Error from Elk District Court.

C. W CANOOSE, being the owner of a stock of goods at Longton Kan., on April 2, 1889, made a bill of sale thereof to L. A Freeman, the defendant in error. Canoose was indebted in a considerable sum on said goods, and on April 4, 1889, several suits were commenced against him on the claims, and orders of attachment were levied on the stock by Oley Richolson, as sheriff of Elk county. On April 12, Freeman replevied the goods from the sheriff, who gave a redelivery bond, and the property was returned to him, and afterward sold as upon execution by order of the court. This action of replevin was tried four times before a verdict was reached, and this was in favor of Freeman, at May term, 1891, for the sum of $ 2,850. The sheriff filed his motion for a new trial, which the court overruled, stating the reasons therefor at great length, the following being some of his remarks thereon namely:

"I am willing to concede now, that, in my opinion, there never can be but one final outcome to this case. That has always been my opinion of the case. I have always been of the opinion that the defendant must prevail in this case finally. I have always been of that opinion, and I am of that opinion now. . . . They [the jury] say, and have said, that the circumstances that surrounded Freeman, at the time when he bought these goods were not such as to have induced a man of ordinary prudence to inquire into his financial condition. I think they were, and I do n't agree with the jury as to the manner in which they have answered that question. . . . This case has been tried here by four juries of this county, fairly, and each time it was tried I have been of the same opinion that I am now, namely, that the plaintiff never can finally recover in this case under the law and the facts; but three juries have disagreed. Part of the jury heretofore have thought with the court, and part have thought otherwise. If I should do my duty here, probably, strictly and literally, under the law as announced by our supreme court, . . . I would set this verdict aside. . . . I may have committed error in saying it frankly, in the instructions to the jury, that, in the opinion of the court, C. W. Canoose made that sale with intent to hinder, delay and defraud his creditors. I do n't think there is any doubt about that. The very minute he got his money he skipped out. Of course he sold to defraud his creditors. I think the jury ought to have said so. . . . I think he sold these goods with intent to defraud his creditors. I am inclined to think that Mr. Freeman had notice of such facts to have put him on inquiry at that time."

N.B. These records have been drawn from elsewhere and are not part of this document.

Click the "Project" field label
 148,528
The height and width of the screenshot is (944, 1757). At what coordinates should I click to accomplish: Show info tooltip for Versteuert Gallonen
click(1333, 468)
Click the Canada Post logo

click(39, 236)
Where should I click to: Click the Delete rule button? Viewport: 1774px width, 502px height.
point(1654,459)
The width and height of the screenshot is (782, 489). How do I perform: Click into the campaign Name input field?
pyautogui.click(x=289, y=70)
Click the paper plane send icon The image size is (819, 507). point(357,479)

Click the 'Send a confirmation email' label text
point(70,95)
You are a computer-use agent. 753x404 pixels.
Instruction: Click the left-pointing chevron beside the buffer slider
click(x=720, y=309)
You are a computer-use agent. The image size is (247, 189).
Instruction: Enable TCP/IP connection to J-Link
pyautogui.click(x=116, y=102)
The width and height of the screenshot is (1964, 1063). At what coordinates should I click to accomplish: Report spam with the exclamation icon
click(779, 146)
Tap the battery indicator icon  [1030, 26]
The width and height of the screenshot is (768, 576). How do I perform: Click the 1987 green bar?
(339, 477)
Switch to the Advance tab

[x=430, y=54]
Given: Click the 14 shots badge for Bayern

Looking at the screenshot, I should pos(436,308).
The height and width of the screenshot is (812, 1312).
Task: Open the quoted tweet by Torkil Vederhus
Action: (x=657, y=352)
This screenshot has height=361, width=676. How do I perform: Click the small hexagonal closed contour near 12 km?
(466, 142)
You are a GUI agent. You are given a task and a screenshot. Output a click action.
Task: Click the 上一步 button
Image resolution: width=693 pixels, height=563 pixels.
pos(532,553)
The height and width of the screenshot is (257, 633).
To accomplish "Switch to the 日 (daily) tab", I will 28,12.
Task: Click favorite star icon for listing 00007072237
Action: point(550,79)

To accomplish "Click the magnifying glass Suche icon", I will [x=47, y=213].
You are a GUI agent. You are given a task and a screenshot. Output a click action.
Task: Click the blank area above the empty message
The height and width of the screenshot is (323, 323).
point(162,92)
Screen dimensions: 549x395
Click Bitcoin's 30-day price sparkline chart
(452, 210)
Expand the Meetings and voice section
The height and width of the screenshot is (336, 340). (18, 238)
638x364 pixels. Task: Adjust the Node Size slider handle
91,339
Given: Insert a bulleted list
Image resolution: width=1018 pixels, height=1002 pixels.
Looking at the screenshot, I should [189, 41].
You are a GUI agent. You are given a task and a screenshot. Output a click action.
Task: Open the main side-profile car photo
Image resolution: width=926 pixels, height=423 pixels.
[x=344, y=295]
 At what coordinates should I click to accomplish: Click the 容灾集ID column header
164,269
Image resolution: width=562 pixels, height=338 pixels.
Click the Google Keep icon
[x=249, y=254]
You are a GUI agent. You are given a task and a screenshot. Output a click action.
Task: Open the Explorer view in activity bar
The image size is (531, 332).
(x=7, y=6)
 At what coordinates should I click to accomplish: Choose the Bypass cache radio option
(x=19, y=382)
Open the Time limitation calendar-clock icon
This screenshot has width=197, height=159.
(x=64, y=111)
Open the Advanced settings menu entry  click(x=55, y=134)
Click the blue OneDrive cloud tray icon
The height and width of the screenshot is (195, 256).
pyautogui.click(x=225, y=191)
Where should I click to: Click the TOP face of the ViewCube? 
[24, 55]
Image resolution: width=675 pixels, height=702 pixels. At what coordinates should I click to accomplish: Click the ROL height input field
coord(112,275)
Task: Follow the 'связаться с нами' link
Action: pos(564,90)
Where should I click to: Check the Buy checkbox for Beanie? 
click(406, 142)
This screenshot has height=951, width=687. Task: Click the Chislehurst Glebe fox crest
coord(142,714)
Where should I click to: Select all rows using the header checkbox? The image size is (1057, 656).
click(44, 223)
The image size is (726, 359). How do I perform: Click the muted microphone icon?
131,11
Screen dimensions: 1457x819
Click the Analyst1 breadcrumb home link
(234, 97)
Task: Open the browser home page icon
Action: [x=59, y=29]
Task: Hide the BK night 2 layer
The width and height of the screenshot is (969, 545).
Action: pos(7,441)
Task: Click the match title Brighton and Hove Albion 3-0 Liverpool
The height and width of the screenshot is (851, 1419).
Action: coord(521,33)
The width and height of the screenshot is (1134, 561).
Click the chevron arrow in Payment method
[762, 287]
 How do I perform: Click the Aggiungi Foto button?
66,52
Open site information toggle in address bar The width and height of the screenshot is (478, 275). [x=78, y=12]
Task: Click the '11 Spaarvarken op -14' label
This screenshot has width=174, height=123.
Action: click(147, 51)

Error in the admission of testimony and in giving instructions is also alleged. The opinion was filed February 8, 1896.

Judgment reversed.

J. B. Ziegler, and W. E. Ziegler, for plaintiff in error.

L. Scott, for defendant in error.

MARTIN C. J. All the Justices concurring.

OPINION

MARTIN, C. J.:

I. It is evident, from the remarks of the trial judge, that the verdict did not meet with the approval of the court and it should have been set aside and a new trial granted, although there had been three prior disagreements. (K. C. W. & N. W. Rld. Co. v. Ryan, 49 Kan. 1, 3, 4, 12, 13, and cases cited.)

II. Upon Freeman's examination in chief as a witness in his own behalf, he was asked the following question: "Had you any knowledge or notice that Mr. Canoose was selling this stock of goods with intent to hinder, delay and defraud his creditors?" and he answered, "No, sir." This is alleged as error, but the question was competent, under the authority of Gentry v. Kelley, 49 Kan. 82, 88, 30 P. 186.

III. Complaint is made of instructions given, and the court seems to have erred both to the prejudice of the plaintiff and the defendant. At the request of the defendant below, the court gave the following instruction:

"2. If you are satisfied, from the evidence, that C. W. Canoose sold and transferred to the plaintiff the goods in controversy with the intent to defraud, or to hinder and delay, his creditors, then the burden falls upon the plaintiff; and before he can recover he must satisfy your minds, by the preponderance of the evidence, that he made the purchase without knowledge or notice of such fraudulent intent on...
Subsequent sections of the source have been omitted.